Adalet siyasete alet ediliyor
MHP Genel Başkanı Devlet Bahçeli, toplantıda Ümraniye operasyonlarına da değindi. Bahçeli 12. dalga kapsamında gözaltına alınan akademisyenlerle ilgili, “Soruşturma ve yargılama safhalarının parça parça sürdürüldüğü tefrikaya (arkası yarın) dönen hukuki süreçler, kamuoyunda sürekli tartışılan bir huzursuzluk kaynağı haline gelmiştir” ifadelerini kullandı. Hukukun siyasi amaçlara alet edildiğini vurgulayan Bahçeli, adaletin siyasi iktidar tarafından korku baskı ve yıldırma silahı olarak kullanıldığına dair endişelerin toplumda giderek yaygınlaştığını söyledi.
MHP Genel Başkanı Devlet Bahçeli, partisinin Meclis’teki grup toplantısında hükümetin dış politikasını sert ifadelerle eleştirdi.
İşgal meşrulaşır uyarısı
Baykal: Azerbaycan’ın meşru haklarının elinden alınmasına yönelik politikanın uygulanmasında, niye Türkiye’yi alet olarak kullanmaya kalkışıyorsunuz?

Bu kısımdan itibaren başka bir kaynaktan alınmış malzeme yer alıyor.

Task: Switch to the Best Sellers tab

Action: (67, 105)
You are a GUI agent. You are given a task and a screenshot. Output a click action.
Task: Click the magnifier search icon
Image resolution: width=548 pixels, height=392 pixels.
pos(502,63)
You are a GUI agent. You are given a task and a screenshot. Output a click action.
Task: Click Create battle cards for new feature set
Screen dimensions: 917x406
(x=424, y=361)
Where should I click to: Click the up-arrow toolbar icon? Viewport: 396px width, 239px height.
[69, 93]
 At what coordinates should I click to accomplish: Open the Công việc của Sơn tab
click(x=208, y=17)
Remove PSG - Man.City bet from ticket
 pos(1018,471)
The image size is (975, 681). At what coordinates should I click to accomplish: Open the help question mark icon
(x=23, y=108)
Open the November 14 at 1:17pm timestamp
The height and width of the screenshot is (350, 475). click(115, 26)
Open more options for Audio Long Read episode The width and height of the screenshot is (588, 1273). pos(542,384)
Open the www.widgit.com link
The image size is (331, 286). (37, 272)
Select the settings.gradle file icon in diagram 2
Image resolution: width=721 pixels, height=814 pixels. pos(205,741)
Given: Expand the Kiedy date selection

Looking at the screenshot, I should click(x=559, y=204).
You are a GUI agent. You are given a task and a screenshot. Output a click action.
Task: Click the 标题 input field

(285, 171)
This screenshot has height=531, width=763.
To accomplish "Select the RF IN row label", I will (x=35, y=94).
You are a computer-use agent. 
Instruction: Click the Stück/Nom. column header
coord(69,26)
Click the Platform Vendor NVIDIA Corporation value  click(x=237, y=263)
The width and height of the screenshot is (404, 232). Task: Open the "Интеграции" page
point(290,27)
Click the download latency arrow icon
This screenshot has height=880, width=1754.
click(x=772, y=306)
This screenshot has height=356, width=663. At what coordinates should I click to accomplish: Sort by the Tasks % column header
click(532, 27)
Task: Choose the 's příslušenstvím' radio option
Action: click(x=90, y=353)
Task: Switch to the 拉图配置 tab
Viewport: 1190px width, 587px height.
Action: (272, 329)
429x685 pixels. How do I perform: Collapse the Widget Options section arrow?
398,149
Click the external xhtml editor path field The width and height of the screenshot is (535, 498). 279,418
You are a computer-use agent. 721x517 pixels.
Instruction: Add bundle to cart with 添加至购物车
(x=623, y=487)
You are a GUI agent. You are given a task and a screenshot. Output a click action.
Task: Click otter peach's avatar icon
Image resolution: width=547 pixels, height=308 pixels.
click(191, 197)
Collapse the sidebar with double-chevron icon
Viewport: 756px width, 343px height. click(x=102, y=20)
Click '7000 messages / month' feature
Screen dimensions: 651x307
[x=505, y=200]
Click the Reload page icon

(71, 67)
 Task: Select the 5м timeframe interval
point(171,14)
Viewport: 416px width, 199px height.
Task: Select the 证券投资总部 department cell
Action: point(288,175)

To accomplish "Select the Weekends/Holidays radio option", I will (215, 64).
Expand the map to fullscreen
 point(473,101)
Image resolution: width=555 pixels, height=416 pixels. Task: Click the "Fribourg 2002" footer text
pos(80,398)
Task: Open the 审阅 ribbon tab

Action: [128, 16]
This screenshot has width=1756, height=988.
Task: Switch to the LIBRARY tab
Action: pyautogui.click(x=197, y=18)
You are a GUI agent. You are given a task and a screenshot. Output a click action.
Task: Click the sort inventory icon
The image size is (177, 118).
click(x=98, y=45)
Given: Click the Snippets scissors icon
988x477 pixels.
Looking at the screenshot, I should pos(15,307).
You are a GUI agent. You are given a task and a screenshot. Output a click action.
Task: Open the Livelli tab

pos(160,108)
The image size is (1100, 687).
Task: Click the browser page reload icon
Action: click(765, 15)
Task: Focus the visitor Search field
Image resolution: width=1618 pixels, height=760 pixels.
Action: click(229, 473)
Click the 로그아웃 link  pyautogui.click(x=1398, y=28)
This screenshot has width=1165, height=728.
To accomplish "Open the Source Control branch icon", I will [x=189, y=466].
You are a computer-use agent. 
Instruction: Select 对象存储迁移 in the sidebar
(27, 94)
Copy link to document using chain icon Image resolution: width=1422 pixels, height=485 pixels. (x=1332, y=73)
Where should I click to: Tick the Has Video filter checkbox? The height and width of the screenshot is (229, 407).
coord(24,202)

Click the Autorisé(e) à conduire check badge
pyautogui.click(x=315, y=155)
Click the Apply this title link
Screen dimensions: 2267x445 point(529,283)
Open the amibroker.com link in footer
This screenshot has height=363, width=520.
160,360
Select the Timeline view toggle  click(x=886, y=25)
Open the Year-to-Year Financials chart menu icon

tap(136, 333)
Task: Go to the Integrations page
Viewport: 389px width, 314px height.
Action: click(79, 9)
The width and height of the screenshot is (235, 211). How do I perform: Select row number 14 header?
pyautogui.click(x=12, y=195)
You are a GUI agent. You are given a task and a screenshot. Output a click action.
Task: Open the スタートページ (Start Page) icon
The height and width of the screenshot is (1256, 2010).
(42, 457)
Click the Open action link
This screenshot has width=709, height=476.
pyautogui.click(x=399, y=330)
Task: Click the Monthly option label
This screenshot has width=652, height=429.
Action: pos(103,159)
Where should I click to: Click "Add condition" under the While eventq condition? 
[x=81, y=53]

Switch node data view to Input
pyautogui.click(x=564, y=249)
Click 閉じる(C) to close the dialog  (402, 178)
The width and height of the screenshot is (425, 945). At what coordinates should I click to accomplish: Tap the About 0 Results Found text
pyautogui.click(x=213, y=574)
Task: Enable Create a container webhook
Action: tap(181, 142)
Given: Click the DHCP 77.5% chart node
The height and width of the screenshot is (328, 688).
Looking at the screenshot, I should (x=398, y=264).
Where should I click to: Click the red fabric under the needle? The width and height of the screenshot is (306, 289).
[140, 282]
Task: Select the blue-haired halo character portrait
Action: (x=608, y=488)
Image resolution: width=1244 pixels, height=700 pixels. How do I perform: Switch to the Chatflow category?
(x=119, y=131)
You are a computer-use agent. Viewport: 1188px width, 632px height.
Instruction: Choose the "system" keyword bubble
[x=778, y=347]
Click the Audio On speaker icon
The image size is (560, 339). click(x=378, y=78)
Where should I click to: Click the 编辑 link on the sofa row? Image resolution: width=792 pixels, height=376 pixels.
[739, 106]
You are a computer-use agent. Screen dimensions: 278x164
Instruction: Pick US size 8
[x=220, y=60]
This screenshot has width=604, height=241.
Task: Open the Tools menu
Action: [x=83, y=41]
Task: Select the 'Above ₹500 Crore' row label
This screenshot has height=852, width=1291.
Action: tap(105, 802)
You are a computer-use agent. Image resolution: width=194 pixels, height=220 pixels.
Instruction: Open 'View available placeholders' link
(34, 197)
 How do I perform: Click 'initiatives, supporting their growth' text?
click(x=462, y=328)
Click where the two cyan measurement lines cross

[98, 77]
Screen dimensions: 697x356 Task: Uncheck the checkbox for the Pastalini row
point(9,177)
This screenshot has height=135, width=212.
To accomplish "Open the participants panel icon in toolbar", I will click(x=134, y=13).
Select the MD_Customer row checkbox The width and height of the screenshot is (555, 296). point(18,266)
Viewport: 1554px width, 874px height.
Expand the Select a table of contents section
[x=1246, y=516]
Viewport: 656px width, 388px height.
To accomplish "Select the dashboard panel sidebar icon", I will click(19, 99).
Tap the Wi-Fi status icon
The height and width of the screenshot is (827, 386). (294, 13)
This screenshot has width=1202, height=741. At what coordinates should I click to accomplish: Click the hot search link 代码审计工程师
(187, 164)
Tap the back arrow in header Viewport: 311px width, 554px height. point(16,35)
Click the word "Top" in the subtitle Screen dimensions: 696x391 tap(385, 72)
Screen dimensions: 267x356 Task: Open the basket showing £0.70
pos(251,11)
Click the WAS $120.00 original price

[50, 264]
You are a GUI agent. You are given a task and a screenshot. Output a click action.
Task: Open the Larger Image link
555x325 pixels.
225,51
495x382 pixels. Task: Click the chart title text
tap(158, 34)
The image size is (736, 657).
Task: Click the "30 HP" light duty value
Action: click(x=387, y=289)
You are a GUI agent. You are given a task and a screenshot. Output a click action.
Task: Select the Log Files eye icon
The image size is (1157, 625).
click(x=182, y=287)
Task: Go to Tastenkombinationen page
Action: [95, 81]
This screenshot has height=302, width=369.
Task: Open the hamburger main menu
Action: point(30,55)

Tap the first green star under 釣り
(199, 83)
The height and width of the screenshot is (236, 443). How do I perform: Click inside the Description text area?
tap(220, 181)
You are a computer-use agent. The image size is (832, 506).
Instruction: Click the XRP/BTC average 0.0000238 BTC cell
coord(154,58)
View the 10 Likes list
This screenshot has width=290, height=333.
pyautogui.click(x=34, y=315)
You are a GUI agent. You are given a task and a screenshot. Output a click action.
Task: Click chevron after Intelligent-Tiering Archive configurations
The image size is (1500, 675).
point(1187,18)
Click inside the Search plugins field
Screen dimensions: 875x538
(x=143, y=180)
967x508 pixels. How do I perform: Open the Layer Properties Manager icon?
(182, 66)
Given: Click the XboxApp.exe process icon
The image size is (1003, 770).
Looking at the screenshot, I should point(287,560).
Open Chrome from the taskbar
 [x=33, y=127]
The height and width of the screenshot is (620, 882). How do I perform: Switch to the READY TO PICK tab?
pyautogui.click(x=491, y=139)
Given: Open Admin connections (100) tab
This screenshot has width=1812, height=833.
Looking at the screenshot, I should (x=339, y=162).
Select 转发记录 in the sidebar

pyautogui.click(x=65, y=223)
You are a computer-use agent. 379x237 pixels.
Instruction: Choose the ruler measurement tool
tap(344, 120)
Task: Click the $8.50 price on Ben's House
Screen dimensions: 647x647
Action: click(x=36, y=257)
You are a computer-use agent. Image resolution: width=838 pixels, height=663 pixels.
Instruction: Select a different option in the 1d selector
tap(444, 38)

CHP Genel Başkanı Deniz Baykal, Türkiye’nin Ermenistan sınırını açması halinde Ermenistan’ın Azerbaycan’ı işgalinin rahatça devam edeceğini, meşruiyet kazanacağını belirterek, “Azerbaycan’ın meşru haklarının elinden alınmasına yönelik politikanın uygulanmasında, niye Türkiye’yi alet olarak kullanmaya kalkışıyorsunuz? Türkiye’yi yönetenler bunu içine nasıl sindiriyor?” dedi. Baykal, partisinin TBMM grubundaki konuşmasında, Türkiye, Ermenistan ve Azerbaycan ilişkilerini değerlendirdi. Baykal, Ermenistan sınır kapısının açılmasına yönelik tartışmalara değinen ve Türkiye’nin bu konuda ne yapacağına yönelik belirsizlik bulunduğunu belirten Baykal, “Bu belirsizliğin arkasında ne var? Niye belirsizlik bulutunun arkasında saklanıyoruz? Dışişleri Bakanı nerede? ’Maç yapacağım’diye Erivan’a giden Cumhurbaşkanı nerede? Ağzını niye açmıyor bu konuda?” diye konuştu.
Gizli diplomasi olmaz
Baykal, bu konuda ciddi bir açıklama yapılmadığını ifade ederek, “Perde arkasında bazı sözler verdik, bazı umutlar yarattık, bekleyişler oluşturduk” denildiğini söyledi. Sorunu çözmeye değil, yaşanan krizin, sıkıntının geçiştirilmeye, durumun idare edilmeye çalışıldığını savunan Baykal, “Böyle konularda gizli diplomasi, perde arkasında pazarlıklar olmaz. Belli aşamaya kadar belki olur ama birisi çıkıp kamuoyuna açıkça gelinen noktayı söylemeli. Türkiye ve Azerbaycan’da milyonlarca insan, bu konuda ne yapılacağını öğrenme ihtiyacında” dedi. Ermenistan’ın, Türkiye’yi 1915’te “soykırım” yapmakla itham ettiğini, çeşitli ülke parlamentolarında bu yönde karar çıkartarak, Türkiye’yi sıkıştırdığını anımsatan Baykal, Türkiye’nin bu konuda bütün arşivleri açmaya hazır olduğunu söyledi. Baykal, şöyle devam etti: “1915 nere, 2009 nere? 100 yıl oluyor, 100 yıl önce yaşandığı iddia edilen olaylar nedeniyle 100 yıl sonraki bir ülkenin siyasetine ambargo konulmak istenmesi, sürekli taviz alınması için bu konunun kullanılması, hiçbir geçerlilik, ciddiyet taşımaz. Bunu yapanlar giderek daha gülünç hale geliyor. ’100 yıl önce öyle olmuş, böyle bitmiş’Geç bunları geç, hepsi tarihin içinde.”
En önemli sorun Karabağ
Deniz Baykal, Ermenistan’ın 1992’de Azerbaycan’a yönelik işgal hareketi yürüterek, Azerbaycan topraklarının yüzde 20’sini işgal etmesinin, önemli bir sorun olduğuna işaret etti. Ermenistan’ın, Azerbaycan topraklarını işgal ettiğine yönelik uluslararası kurumların kararları bulunduğuna dikkati çeken Baykal, Ermenistan’ın bu topraklardan çıkmasının uluslararası hukuki bir gerçek olduğunu vurguladı. ” dedi.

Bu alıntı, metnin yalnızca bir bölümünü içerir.